Tu, per dire, è meglio se ti astieni, se non vendi le tue “riproduzioni” a un milione di dollari l’una!

La cosa bella è che la “ri-fotografia” può essere ancora “ri-prodotta”: è quel che ha fatto Michael Mandiberg nel 2001 scannerizzando le fotografie ‘ri-fotografate’ dalla Levine ed esponendole virtualmente sui due siti AfterWalkerEvans.com e AfterSherrieLevine.com.

Si potrebbe anche aprire una sorta di “gara” a riprodurre ancora e ancora le fotografie dei due siti, arrivando magari a una degradazione della qualità (inevitabile quando si ri-fotografa una riproduzione a bassa risoluzione) che potrebbe essere preso a simbolo della nostra era digitale.

Potrai liberamente farti un’idea di queste correnti artistiche e di questi “gesti creativi” anche solo navigando su Internet: quel che devi evitare è di liquidarli con superficialità. Perché l’arte contemporanea può piacere o meno, puoi odiarla o meno (io il più delle volte la detesto), ma non puoi negare che ti solletica la mente, ti espone al pericolo, ti mette di fronte alle contraddizioni.

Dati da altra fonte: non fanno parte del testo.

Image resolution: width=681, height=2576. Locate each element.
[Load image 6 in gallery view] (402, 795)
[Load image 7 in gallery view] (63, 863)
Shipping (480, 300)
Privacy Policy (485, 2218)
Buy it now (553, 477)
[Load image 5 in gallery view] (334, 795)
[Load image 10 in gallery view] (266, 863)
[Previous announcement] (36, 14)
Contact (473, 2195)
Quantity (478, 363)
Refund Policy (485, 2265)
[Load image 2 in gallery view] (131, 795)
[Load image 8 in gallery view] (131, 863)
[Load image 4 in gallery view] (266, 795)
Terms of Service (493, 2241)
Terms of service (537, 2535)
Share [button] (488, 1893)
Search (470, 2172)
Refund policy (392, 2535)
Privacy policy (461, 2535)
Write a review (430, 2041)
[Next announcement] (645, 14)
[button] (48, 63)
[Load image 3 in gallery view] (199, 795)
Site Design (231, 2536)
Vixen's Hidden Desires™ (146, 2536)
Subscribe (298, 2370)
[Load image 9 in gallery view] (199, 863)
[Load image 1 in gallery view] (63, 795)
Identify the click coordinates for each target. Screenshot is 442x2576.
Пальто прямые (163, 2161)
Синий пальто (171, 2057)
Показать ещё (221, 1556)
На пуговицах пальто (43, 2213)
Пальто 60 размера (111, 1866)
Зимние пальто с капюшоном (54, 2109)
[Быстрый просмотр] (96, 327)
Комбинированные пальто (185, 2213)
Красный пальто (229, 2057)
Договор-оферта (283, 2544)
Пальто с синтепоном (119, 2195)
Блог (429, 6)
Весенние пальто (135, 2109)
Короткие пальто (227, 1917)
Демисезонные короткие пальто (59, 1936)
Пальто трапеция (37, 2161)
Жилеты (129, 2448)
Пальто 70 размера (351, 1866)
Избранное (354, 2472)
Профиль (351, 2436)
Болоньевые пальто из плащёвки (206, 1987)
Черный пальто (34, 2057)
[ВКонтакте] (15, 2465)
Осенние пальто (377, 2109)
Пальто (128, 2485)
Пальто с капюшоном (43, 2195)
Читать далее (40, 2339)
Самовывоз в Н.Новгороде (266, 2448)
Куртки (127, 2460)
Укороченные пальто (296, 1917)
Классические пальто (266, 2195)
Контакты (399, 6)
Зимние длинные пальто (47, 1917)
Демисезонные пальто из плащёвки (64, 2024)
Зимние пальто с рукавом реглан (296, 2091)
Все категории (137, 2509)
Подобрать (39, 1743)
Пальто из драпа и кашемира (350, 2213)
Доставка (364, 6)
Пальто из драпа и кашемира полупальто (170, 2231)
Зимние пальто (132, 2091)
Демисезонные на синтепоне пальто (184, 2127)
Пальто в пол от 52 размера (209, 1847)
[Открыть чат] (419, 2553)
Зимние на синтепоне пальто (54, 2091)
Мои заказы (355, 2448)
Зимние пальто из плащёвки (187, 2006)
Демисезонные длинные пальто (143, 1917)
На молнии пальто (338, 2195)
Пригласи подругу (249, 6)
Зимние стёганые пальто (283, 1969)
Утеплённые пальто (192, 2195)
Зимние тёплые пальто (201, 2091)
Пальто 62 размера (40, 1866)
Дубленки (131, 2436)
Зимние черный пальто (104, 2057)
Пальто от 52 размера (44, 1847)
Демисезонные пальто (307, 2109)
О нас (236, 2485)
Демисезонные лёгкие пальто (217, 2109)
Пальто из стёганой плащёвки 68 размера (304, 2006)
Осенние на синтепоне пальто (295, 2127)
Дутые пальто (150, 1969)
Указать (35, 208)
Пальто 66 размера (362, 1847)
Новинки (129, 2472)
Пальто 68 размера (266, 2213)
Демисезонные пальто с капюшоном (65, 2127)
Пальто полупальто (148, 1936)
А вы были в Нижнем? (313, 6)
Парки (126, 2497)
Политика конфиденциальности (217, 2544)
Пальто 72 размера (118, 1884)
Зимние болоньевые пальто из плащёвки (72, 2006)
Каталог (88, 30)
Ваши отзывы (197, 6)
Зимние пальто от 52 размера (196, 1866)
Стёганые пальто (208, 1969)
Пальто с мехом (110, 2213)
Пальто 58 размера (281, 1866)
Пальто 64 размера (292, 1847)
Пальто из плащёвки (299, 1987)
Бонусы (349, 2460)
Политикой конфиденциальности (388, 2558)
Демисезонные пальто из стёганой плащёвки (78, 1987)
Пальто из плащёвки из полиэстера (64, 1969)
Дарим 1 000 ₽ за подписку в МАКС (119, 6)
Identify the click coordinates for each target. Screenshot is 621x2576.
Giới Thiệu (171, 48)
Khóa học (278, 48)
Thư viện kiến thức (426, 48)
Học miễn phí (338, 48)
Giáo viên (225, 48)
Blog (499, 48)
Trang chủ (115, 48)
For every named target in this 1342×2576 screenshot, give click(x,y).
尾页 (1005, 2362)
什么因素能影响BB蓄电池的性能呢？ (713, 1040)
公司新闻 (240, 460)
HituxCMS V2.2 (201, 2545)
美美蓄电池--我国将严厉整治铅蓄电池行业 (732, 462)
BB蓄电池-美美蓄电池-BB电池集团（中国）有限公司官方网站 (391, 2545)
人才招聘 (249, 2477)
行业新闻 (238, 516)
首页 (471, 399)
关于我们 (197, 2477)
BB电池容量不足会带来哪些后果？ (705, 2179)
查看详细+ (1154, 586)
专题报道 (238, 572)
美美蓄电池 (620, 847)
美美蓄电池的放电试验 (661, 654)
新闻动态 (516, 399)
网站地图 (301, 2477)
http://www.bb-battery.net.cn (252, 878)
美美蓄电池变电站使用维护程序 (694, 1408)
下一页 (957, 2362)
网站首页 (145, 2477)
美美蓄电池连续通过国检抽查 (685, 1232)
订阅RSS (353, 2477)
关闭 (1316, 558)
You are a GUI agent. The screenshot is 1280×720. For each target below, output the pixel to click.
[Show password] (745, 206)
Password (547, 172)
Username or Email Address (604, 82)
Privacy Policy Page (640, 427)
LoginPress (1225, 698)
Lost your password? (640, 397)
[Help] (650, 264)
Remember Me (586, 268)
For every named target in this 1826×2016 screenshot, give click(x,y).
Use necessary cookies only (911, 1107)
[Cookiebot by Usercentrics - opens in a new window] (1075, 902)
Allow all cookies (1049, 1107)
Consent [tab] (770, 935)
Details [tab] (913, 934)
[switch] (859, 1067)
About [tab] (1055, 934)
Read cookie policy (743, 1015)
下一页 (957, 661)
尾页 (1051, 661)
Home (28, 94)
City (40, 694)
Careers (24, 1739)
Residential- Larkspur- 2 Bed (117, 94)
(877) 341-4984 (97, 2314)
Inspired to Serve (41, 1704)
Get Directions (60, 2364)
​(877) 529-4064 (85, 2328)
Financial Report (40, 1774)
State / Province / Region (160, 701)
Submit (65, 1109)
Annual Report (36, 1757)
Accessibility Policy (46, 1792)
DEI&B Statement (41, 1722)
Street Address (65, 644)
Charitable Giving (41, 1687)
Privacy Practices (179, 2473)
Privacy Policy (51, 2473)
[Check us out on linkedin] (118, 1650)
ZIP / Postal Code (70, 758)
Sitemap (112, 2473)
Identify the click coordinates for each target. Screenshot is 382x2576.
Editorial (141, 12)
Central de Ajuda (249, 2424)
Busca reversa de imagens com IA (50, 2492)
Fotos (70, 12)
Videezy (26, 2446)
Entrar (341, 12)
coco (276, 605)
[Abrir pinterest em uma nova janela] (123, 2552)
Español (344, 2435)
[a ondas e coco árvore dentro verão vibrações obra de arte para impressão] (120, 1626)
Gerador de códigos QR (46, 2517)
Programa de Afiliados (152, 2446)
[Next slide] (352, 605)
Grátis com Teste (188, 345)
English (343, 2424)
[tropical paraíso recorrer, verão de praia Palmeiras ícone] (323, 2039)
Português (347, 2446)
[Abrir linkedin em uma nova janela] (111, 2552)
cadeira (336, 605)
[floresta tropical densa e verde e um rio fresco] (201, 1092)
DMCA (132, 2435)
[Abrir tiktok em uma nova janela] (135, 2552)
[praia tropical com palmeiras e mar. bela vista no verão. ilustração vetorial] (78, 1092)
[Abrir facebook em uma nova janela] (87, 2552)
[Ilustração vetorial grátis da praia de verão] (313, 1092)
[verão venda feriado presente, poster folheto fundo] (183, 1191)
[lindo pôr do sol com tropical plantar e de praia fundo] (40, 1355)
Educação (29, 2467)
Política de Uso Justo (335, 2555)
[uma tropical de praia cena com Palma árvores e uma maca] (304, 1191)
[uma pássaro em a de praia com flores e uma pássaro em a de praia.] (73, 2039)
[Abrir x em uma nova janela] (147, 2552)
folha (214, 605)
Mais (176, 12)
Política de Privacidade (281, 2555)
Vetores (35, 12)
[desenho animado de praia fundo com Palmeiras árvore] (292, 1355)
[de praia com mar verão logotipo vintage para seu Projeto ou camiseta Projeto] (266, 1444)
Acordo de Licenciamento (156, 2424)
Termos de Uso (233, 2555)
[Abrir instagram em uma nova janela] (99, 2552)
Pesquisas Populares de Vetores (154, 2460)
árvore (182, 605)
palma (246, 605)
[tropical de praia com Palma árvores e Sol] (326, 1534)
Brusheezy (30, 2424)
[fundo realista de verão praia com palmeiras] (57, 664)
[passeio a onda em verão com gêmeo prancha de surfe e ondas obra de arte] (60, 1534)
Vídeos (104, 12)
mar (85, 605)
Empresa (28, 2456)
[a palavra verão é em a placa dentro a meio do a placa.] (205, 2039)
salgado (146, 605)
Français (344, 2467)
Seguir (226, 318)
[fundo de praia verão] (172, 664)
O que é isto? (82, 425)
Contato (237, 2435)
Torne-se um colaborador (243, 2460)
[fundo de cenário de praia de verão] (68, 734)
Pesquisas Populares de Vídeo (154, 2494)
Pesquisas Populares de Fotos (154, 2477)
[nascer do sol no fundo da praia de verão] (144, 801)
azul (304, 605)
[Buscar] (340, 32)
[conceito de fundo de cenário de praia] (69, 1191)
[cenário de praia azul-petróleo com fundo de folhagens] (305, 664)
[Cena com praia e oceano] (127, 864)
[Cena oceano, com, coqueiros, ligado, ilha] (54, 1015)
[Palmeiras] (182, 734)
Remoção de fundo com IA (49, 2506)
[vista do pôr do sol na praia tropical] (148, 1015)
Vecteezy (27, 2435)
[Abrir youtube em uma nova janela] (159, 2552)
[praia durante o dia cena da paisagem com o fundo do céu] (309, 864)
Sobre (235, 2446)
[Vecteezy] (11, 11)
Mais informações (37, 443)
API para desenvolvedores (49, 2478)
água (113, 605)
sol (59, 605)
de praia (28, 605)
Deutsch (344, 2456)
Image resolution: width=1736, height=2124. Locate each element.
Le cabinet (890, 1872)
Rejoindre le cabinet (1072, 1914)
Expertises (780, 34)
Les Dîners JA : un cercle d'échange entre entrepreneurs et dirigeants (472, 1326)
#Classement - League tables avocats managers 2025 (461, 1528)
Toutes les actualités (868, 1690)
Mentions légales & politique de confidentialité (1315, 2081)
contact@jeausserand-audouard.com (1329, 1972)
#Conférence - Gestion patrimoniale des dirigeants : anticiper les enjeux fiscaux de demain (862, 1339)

Questo è spesso il suo scopo primario, se non l’unico.

Perciò, copiare oggi non è più un gesto negativo e da evitare, se è consapevole e legato a scelte artistiche ben precise. La critica ha sdoganato quel che fino a pochi anni fa sembrava una colpa inconfessabile e comunque imperdonabile. Non so se la cosa mi piaccia o meno.

Però so per certo, e ti consiglio di approfondire la questione, che non esiste ambito in cui un autore dotato di fantasia e creatività non possa mettere le mani e ricavare qualcosa di valido.

Insomma, copia pure, ma nella copia metti te stesso, non lasciare che si veda solo l’autore originale!